Sandman #5 changes up the status quo as Jed's Grandfather is killed fishing for sea monsters and Jed has to go and live with his repulsive Aunt and Uncle and his two cousins. He is made a defacto servant on their farm but still finds time to help Sandman and escape his harsh reality by rescuing a Princess from a Frog army.
Sandman #6 sees the end of the series. Michael Fleisher scripts his final Sandman saga and brings back Doctor Spider. The artwork on this issue really shines as Wally Wood is tapped to ink Jack Kirby's pencils.

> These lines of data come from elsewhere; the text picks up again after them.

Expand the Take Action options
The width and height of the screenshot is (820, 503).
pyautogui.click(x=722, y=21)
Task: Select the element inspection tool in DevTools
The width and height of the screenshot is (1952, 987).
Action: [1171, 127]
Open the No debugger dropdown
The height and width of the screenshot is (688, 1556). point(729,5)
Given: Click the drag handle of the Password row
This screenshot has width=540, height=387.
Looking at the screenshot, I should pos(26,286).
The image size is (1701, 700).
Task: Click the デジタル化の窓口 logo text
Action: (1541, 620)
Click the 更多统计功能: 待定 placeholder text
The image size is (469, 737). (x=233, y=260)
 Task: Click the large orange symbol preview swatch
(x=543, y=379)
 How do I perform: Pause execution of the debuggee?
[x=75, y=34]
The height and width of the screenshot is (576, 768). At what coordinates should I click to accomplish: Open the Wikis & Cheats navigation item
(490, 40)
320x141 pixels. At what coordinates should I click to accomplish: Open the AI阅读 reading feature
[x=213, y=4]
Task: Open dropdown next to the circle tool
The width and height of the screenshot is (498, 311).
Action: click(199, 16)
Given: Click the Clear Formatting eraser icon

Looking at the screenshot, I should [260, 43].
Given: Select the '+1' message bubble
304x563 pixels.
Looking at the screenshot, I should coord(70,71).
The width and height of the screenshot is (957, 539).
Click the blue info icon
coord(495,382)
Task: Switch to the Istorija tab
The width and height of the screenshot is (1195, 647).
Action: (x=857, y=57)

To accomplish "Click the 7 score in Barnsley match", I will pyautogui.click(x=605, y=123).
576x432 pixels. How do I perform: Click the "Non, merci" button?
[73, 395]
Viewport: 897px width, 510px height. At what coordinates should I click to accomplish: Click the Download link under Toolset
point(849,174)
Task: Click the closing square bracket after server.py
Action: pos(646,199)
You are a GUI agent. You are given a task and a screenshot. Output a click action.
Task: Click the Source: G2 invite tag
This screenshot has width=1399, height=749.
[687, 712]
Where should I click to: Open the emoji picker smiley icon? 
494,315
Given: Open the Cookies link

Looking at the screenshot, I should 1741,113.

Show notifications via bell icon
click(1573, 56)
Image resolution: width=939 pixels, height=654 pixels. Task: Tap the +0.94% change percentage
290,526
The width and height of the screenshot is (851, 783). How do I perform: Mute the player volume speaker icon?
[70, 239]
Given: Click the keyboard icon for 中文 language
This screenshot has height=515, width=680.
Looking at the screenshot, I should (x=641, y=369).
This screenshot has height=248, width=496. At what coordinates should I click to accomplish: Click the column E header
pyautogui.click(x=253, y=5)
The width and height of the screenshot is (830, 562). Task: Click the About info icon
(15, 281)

There's no indication in the "Dream Dome", the series letter column that his is the final installment, but there is great mention made that the artwork by Kirby and Wood might just be a gem for the ages.
Another issue was planned, but never published, at least not until Sandman's adventure with Santa Claus saw the light of day (sort of) in Cancelled Comics Cavalcade, and later still in 1982 in Best of DC #22 digest.
The Sandman then disappears for a time in those Pre-Crisis years, but shows up of all places in Wonder Woman #300 where he is "revealed" to be Dr.Garret Sanford a man trapped in the Dream zone when he tried to save a President.
Later still in Justice League of America Annual #1, he's prisoner of Dr.Destiny and the League is needed to help save him and all of reality from Destiny's threat.
The Sandman series is not utterly exquisite by any stretch. Fleisher's scripts are adequate, Kirby's artwork is not prime, and the inking is sometimes indifferent. The books seem to have been produced quite quickly. But they are a fun read from a time when comics in general and DC comics in particular were bristling with energy if not consistency.
I've never read a single story from the later Sandman rendition by Neil Gaiman. It's just never appealed to me. I like the Golden Age Simon and Kirby version well enough, but to be honest my favorite is this wacky mid-70's model. For all its many weaknesses in presentation, it's a comic brimming with charm, and that's a rare thing indeed.